Berry’s wounds were all in an area Berry can reach.

“No expert opinion is needed to prove these wounds were self-inflicted. They obviously were,” said Weir. “An expert can tell you about the kind of weapon used to cause that type of injury … You can see how they are grouped and oriented. The proper inference to draw is that Mr. Berry is right-handed.”

Berry testimony about losing consciousness several times is convenient and allows him to explain all of the forensic evidence in the apartment.

His ability to go unconscious at critical junctures means he doesn’t have to give a better description of his assailant, he doesn’t have to explain the blood pattern story in the apartment, he doesn’t have to explain the 16 chest wounds, his lack of defensive wounds, how his clothes were removed and how he ended up in a bathtub or how his assailant left the suite.

“Did the real killer actually pick him up, carrying him to the bathroom, take off his clothes and put him in a bathtub?” asked Weir.

The prosecutor asked the jury to consider how the assailant carried Berry to the bathroom and how he managed not to leave any footprints on the kitchen floor which was slippery with blood.

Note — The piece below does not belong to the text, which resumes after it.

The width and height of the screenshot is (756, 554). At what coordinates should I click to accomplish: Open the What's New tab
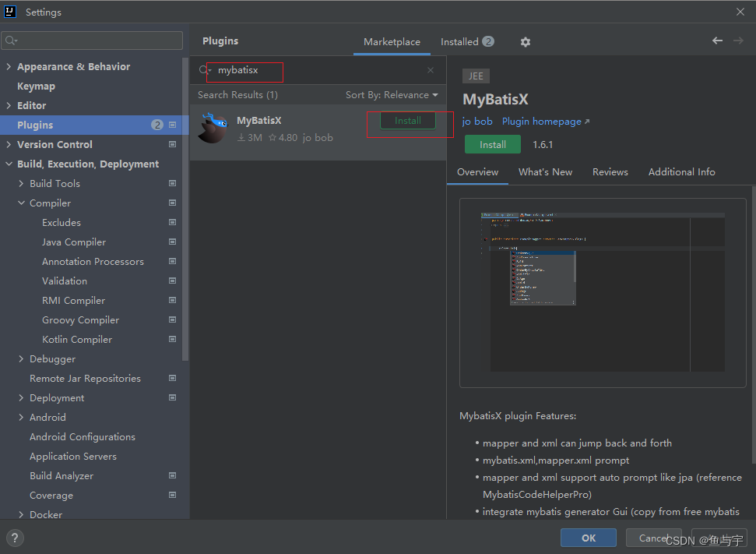545,171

“So the killer undresses the still-unconscious Mr. Berry. Think of how hard that would be. And now he’s got to run the tub and get Mr. Berry back into the tub and he goes through this elaborate process and leaves Mr. Berry alive in order for this to be staged as a murder-suicide,” said Weir, referring to defence arguments.

For a murder-suicide, there has to be a suicide, yet Berry is left alive, Weir said.

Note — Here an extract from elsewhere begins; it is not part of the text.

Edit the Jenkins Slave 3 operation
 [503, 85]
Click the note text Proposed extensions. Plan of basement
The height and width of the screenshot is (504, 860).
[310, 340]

The DNA recovered from the suite belong to Berry. None of it belonged to Paul or the henchmen.

Weir reminded the jury that there were unopened presents from the girls to Berry under the tree, that there was no sign of forced entry to the apartment, that all the windows were locked from the inside and Oak Bay police Const. Peter Ulanowski testified that he felt resistance when he first pushed open the door to the apartment.

Even on Dec. 27, exchanging notes with his sister at the hospital, even after the horrible events on Christmas Day, Berry is still writing of his grievances against the mother and Cotton, said the prosecutor.

“At the end of the day, once you reject Mr. Berry’s preposterous, impossible story and you must, you are left with overwhelming evidence that Chloe and Aubrey died in that apartment on Christmas Day 2017 and equally overwhelming evidence that Mr. Berry is the only person who could have killed them.”

Justice Miriam Gropper has instructed the jury to return Tuesday morning for her final instructions before they are sequestered and begin their deliberations.